Without any major levers to pull, marketers started inventing consumer needs. Our favorite was the consumer appetite to see a brand-new packaging redesign. In most cases, we did that to cure our marketer boredom. I doubt consumers genuinely wished for a “more modern” brand typeface that made their favorite brand harder to spot on the shelf.
The best method to recognize brands on the shelf is to recall their distinctive assets visually. These are the brand identity and design elements surrounding your brand that generate memory structures in the busy minds of your consumers. Advertising’s role is to show those distinctive assets and build memory muscle continuously. Think years, not days, here.
Altering your distinctive assets frequently is a recipe for confusion and is rarely needed.
Your packaging is one of your most prized distinctive assets, don’t play with it.
The orange juice brand Tropicana learned it hard (read the case study here). But if you are short on time, the bottom line conclusion of the study is “don’t do it”.
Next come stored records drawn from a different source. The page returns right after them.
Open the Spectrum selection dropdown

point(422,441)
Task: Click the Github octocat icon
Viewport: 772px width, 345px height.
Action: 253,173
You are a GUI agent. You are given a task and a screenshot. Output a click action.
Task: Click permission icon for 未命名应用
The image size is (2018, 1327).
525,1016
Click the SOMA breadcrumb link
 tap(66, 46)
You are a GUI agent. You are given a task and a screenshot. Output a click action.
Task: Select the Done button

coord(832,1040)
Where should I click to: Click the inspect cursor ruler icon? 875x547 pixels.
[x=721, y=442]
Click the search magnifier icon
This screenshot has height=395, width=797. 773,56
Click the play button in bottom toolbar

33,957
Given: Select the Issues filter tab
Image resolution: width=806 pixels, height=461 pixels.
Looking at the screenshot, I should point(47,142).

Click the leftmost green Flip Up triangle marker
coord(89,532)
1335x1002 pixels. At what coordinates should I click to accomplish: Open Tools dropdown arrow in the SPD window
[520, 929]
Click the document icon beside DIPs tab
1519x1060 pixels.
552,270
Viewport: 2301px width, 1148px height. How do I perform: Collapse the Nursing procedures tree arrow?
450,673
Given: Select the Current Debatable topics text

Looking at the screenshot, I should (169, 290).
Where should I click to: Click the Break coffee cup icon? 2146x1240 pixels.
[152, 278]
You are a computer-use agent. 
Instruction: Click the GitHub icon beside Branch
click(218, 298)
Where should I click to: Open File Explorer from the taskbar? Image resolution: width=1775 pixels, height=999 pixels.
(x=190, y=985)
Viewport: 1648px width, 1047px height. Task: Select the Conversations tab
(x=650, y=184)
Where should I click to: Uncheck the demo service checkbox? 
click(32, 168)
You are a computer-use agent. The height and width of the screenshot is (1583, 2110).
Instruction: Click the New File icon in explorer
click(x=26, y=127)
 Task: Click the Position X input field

Recent Black Lives Matter protests also stirred some ripples in the advertising and brand world. Brands started moving away from images that could generate PR drama, and packaging redesign became trendy again. While in this instance, playing with your packaging to “update” your brand identity could be a wise move, in all other cases, it’s probably not. If it ain’t broke, don’t fix it.
Ten years since I left the tobacco world, I wonder what marketing departments are busy with these days in BAT. In the context of more countries moving to plain packaging with non-distinctive branding communication, marketing teams must get bored with something else.
What could that be?
Think twice about playing with your brand identity.